Three traditions related to the sustainability of tourism are still important at the local level (Saarinen 2006):

  • 1. The resource-based tradition advocates for the protection of the local natural and cultural capital threatened by tourism development.
  • 2. The activity-based tradition argues for the right of the tourism industry to develop.
  • 3. The community-based tradition refers to the need for the local community to participate in decision making and to share the benefits obtained from tourism development.

In conclusion, the main problems associated with mass tourism development are environmental, social, and cultural degradation, unequal distribution of financial benefits, and the promotion of paternalistic attitudes.
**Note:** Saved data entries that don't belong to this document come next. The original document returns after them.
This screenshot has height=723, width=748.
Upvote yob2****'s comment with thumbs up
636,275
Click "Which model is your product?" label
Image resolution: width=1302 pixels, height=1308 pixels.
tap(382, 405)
The need to solve these problems, as well as the paradigm shift to post-Fordism, and other factors associated with globalization have contributed to the development of alternative tourism. However, mass tourism still dominates the tourism sector and will continue to be the dominant form for the foreseeable future, because governments and communities still prefer them for their more significant economic impact, so alternative tourism will only remain a partial solution (Weaver 2006).

Change will not happen easily in the future. Firstly, as explained earlier, most decisions regarding tourism development are taken at the central level, and political clientelism means that local authorities will generally accept them uncritically (Yuksel and Yuksel 2007). For governments, it is more important to generate economic growth and to create jobs; sustainable development is not exactly a primary concern (Lane 2009). Secondly, many local residents, especially those who own land, are less interested in sustainability than we would like to believe and more interested in maximizing their economic benefits (Ioannides 1995; cited in Bramwell 2004).